Ps. I don't own the beta.
Harlan Grove wrote:
>
> Someone else please confirm this.
>
> A:A filled with the formula =ROW()^2.
>
> C1:
> =SUMPRODUCT(ROW(A:A)^2)
>
> C2:
> =SUM(A:A)
>
> C3: [array formula]
> =SUMSQ(ROW(A:A))
>
> C1:C3 all appear to show the same value, 3.84307717958020E+17. And the
> next 3 formulas all return true.
>
> C4:
> =C1=C2
>
> C5:
> =C2=C3
>
> C6:
> =C1=C3
>
> But the following formulas aren't consistent with this.
>
> C7:
> =STDEV(C1:C3) returns 8589934592.0
>
> C8:
> =DEVSQ(C1:C3) returns 12288
>
> FWIW, the exact result, per Mathematica, should be
> 3.843077179582709760E+17, so the XL12 result is affected by truncation
> error at the 12th decimal digit. On the other hand, in XL11, with the
> following formula entered into A1:AF32768
>
> =((COLUMN()-1)*32768+ROW())^2
>
> each of the following formulas return 3.84307717958226E+17
>
> AH1:
> =SUMPRODUCT(A1:AF32768)
>
> AH2:
> =SUM(A1:AF32768)
>
> AH3: [array formula]
> =SUMSQ((COLUMN(A:AF)-1)*32768+ROW(1:32768))
>
> And both the following formulas return 0.
>
> AH4:
> =STDEV(AH1:AH3)
>
> AH5:
> =DEVSQ(AH1:AH3)
>
> The XL11 result is closer to the actual value than the XL12 answer, so
> it appears something has changed between XL11 and XL12, which is to be
> expected since XL12 would need a new iterator to span the larger
> worksheet grid. Unfortunately, it seems this new iterator degrades
> XL12's numeric accuracy relative to XL11.
>
> Can anyone confirm whether XL12 forces precision to 15 decimal digits
> in all intermediate calculations?

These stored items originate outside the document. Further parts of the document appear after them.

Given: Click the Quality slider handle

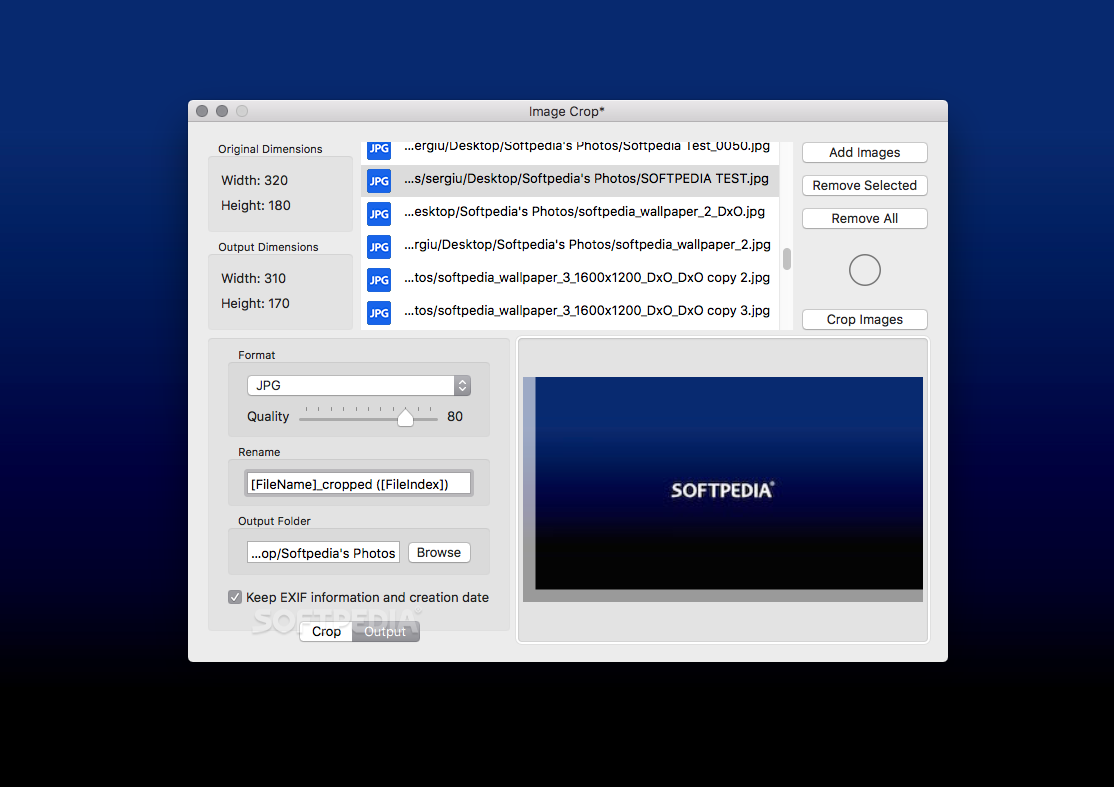Looking at the screenshot, I should (x=405, y=418).
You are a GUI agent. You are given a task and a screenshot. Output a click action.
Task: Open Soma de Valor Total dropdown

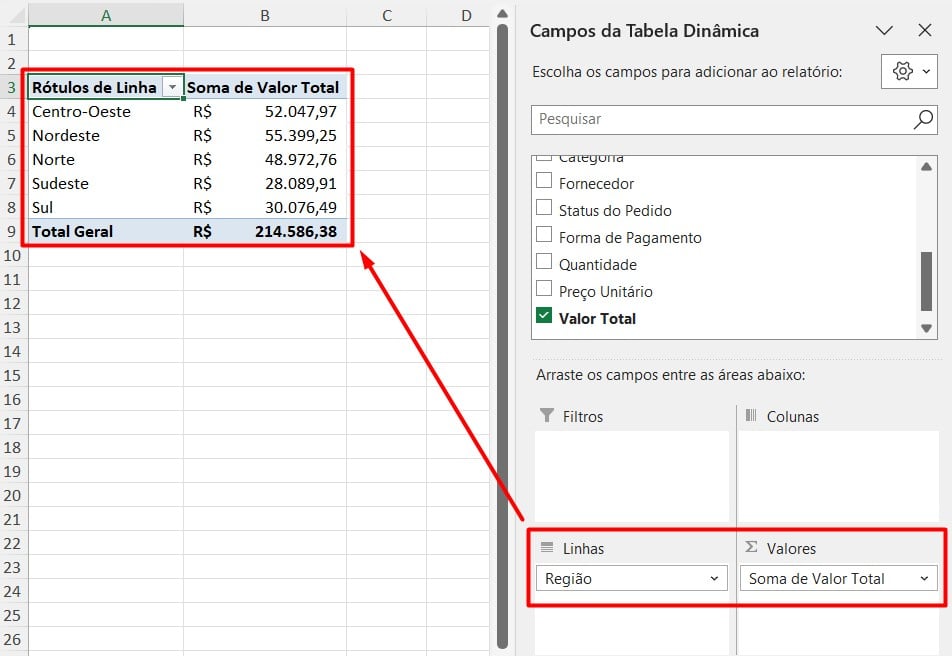point(925,579)
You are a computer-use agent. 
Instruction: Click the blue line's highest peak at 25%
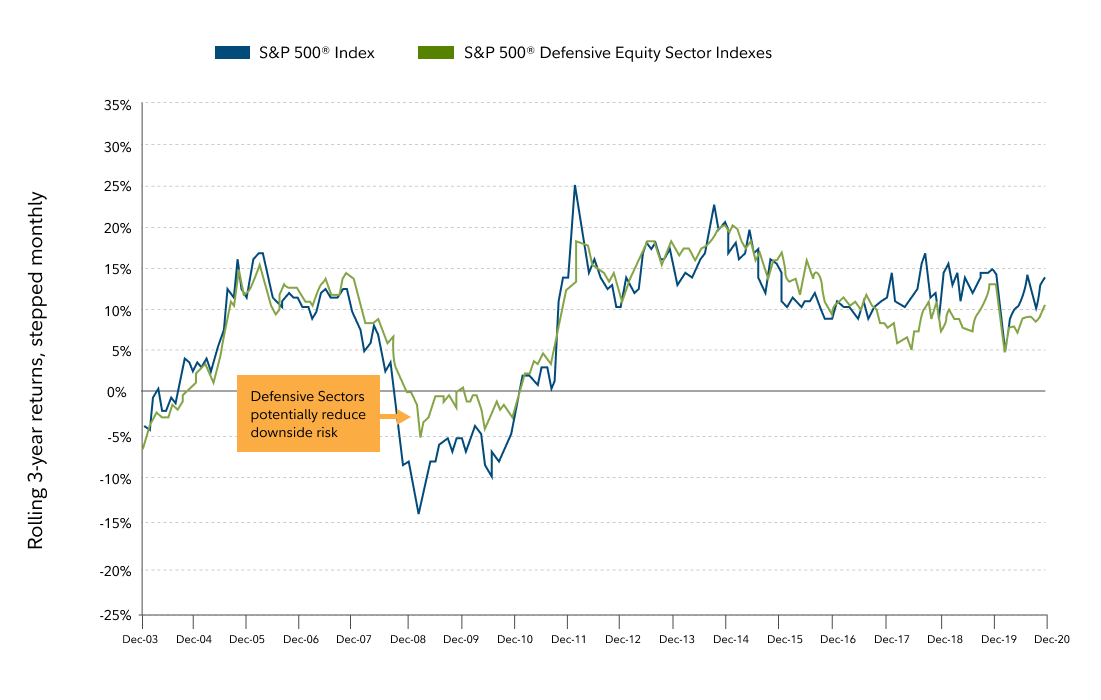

FWIW, the gawk script
>
> BEGIN { for (k = 1; k <= 2^20; ++k) s += k; printf("%.15e\n", s) }
>
> produces the same result as XL12, and the gawk script accumulates the
> sum in the variable s, which only provides 64-bit double precision
> instead of the FPU's 80-bit extended precision.